MAC address flapping issue

Started by You Z, March 09, 2023, 12:58:30 PM

Previous topic - Next topic

You Z

Hi,

I have a server connected to port 3 of switch 192.168.0.22, but I see its MAC address on port 7. I have to manually bind its MAC to port 3 to make it communicate with the gateway (192.168.0.1). The MAC also flaps on the trunk ports (19,20,21,22,23) of switch 192.168.0.17. When I tracked the MAC down to the next level of switches, say 192.168.0.11, I just saw the MAC was on port 24 of the switch. The MAC always seems on the trunk ports. It could be a loop, but why other servers on switch 192.168.0.22 are all good? If a loop persists, where is the redundant connection? MAC conflict is rare, but could it happen in my network?

Please refer to the attachment for the topology. Any thoughts are appreciated!

icecream-guy

#1
MAC address on a trunk ifs fine.

think of broadcast domain and how it works.

client to switchb:  "who has MAC a.a.a.a (gateway)"
switchb to client: "I do not, but I have access to upstream switch on a trunk port, let me go ask there"
switchb to upstream switcha: "who has MAC a.a.a.a (gateway)"
upstream switcha replys "I have it, the IP is 1.1.1.1n its on port xxx" and sends response to switchb
CAM & Arp tables are updated, on trunk port
switchb sends info to client, so client knows how to get to gateway.


over simplified, but the idea is there.


:professorcat:

My Moral Fibers have been cut.

Dieselboy

For the mac to be seen on port 7, there must be a way for the packet to be sourced from the server and arrive on port 7 (else there is a duplicate mac).

I've seen mac flaps before in a few scenarios:

- using QinQ tunnelling = the packet is not really tunnelled but instead has a 2nd VLAN ID added after the first VLAN ID. So the packet looks like it's tunnelled in a different VLAN however the source and destination MACs dont change and arent hidden. So the effect can be multiple macs eg HSRP gateway IPs that are actually in different VLANs (eg vlan 10, 20, 30,...) but when tunnelled under a single transit QinQ VLAN then they're now all inside one transit vlan eg 500

- when using Windows server load balancing = I've touched on this once or twice . From memory, I think all of the servers in a pool use the same Layer 2 MAC address for the purpose of forcing traffic towards them via ARP response. Memory is hazy on this for me as I've only touched on it a couple of times but I tried to remember some key takeaways from that time: a) put the pool servers in their own VLAN b) dont use Windows Server load balancing c) use sticky macs towards the servers from the switch ports. I think essentially (someone could correct me here) this is Microsofts hack at making something work how they want while disregarding other areas of the network. It happens.

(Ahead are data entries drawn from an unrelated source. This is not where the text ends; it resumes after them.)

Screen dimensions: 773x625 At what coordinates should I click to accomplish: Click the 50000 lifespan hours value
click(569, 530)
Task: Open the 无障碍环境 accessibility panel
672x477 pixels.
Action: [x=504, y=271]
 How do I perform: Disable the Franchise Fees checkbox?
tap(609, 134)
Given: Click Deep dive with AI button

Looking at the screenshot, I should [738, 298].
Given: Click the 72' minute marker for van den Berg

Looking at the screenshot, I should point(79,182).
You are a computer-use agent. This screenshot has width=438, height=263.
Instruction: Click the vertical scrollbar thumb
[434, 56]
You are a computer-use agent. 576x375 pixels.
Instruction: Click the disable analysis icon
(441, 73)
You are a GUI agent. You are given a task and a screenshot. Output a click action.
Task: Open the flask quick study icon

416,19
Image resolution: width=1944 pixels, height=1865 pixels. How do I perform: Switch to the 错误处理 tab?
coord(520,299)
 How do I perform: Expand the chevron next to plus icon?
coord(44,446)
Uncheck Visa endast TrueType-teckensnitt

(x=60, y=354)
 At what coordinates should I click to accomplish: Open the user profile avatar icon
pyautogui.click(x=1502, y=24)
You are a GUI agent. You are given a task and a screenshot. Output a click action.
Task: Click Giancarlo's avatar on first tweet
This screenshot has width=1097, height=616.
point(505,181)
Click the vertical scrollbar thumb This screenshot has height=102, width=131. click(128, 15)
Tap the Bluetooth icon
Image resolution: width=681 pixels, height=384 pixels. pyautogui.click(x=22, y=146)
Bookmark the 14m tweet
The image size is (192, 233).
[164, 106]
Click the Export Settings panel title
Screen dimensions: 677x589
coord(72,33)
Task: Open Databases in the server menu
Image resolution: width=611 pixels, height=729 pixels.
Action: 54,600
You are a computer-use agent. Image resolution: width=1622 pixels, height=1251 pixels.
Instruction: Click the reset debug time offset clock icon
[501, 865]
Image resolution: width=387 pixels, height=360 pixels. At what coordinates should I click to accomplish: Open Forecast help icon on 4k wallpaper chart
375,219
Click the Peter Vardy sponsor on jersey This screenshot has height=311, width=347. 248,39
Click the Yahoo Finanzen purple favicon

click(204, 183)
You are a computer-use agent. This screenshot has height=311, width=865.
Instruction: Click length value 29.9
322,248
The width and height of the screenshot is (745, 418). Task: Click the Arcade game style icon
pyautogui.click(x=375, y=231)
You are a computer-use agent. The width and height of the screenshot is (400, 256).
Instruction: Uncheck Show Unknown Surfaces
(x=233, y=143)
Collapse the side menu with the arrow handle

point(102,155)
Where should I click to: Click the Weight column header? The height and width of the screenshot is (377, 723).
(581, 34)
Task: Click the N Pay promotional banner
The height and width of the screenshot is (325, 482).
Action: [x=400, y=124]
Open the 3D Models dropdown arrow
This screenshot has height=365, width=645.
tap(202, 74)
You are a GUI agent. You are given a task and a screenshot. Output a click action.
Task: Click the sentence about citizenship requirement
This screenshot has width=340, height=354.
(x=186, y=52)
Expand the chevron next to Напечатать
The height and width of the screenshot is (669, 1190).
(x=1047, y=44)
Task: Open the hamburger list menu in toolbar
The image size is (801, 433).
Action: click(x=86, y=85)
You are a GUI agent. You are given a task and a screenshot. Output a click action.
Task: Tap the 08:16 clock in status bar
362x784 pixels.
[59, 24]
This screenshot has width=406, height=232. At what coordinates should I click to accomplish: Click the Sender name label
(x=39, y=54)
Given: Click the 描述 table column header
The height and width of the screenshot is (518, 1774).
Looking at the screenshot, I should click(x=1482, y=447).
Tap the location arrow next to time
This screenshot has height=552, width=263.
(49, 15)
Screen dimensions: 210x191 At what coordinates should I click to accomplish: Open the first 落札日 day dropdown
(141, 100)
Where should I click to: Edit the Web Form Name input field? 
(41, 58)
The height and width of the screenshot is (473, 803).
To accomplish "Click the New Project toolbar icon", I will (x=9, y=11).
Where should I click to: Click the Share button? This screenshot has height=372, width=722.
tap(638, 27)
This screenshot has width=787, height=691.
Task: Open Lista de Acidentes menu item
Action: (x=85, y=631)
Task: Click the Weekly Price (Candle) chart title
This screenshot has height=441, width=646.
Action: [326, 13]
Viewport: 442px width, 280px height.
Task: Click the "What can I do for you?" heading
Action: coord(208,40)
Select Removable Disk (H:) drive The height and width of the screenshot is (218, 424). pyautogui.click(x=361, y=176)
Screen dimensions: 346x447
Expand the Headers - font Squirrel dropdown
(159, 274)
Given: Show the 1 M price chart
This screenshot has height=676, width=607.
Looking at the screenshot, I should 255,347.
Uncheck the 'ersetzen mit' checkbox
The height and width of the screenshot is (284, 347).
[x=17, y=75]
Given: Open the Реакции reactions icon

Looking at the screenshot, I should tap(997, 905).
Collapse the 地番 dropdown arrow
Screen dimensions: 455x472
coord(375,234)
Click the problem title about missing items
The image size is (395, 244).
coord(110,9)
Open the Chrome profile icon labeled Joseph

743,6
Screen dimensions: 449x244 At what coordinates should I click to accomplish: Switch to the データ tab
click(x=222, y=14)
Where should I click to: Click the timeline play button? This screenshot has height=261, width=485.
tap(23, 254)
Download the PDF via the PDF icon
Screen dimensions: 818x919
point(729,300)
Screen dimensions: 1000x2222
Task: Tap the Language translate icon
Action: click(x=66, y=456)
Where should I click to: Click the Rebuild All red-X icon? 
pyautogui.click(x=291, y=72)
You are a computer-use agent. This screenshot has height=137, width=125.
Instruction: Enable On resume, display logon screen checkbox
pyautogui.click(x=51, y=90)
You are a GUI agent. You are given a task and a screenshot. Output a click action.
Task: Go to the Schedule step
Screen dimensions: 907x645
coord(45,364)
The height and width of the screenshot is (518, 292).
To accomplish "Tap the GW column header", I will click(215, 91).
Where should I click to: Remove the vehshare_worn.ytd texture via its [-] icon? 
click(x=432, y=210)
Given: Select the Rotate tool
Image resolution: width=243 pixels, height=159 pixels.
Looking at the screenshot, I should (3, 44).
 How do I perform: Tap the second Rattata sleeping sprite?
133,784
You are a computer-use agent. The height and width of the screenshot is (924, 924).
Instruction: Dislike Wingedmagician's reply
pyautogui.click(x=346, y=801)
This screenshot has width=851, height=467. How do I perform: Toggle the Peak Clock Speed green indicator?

- when using (misconfigured) port-channel (NIC teaming) between server and network = If the Windows server has more than 1 network connection and is set up for nic teaming then it can try to load balance packets out towards the network via each connection. Usually, both connections will go into the same switch chassis (or virtual chassis) and the traffic will be understood and accepted. However if the network is not prepared for that then it could log mac flaps because it will see the same mac arriving on different areas of the network.

Regarding your other points:
- I have to manually bind its MAC to port 3 to make it communicate with the gateway = perhaps there's no real connection via the other direction, hence why you have to bind the mac to the real/working direction (perhaps misconfigured native vlan ID ? )
- The MAC always seems on the trunk ports. - native vlan ID mismatch?

Regarding native vlan mismatch, maybe you have something like:

   [Switch 1]  native vlan 10)-------------><------------(native vlan 20[ switch 2]

This would put vlan 10 and vlan 20 in the same broadcast domain. You could also get mac flaps this way

You Z

Thank you for the APR explanation and good examples, but I'm still confused. My scenario was quite simple. No VLAN was configured, and everything was in VLAN 1. No NIC teaming, no VM, etc. The single physical server was connected to port 3, but I didn't see its MAC on port 3; it's on trunk port 7. It wouldn't have communicated in the network if I didn't manually bind its MAC to port 3.

Dieselboy

Thanks for the info.

Then, seems like you have a physical cabling problem. Imagine VLAN 1 like how water flows through pipes. You're saying that, the physical pipe was connected to port 3 but the network saw the incoming flow on port 7.

You can also trace the mac to the port and check the physically connected device to see if the mac relates to the BIA (burned-in address) to see if it's the same or spoofed/changed.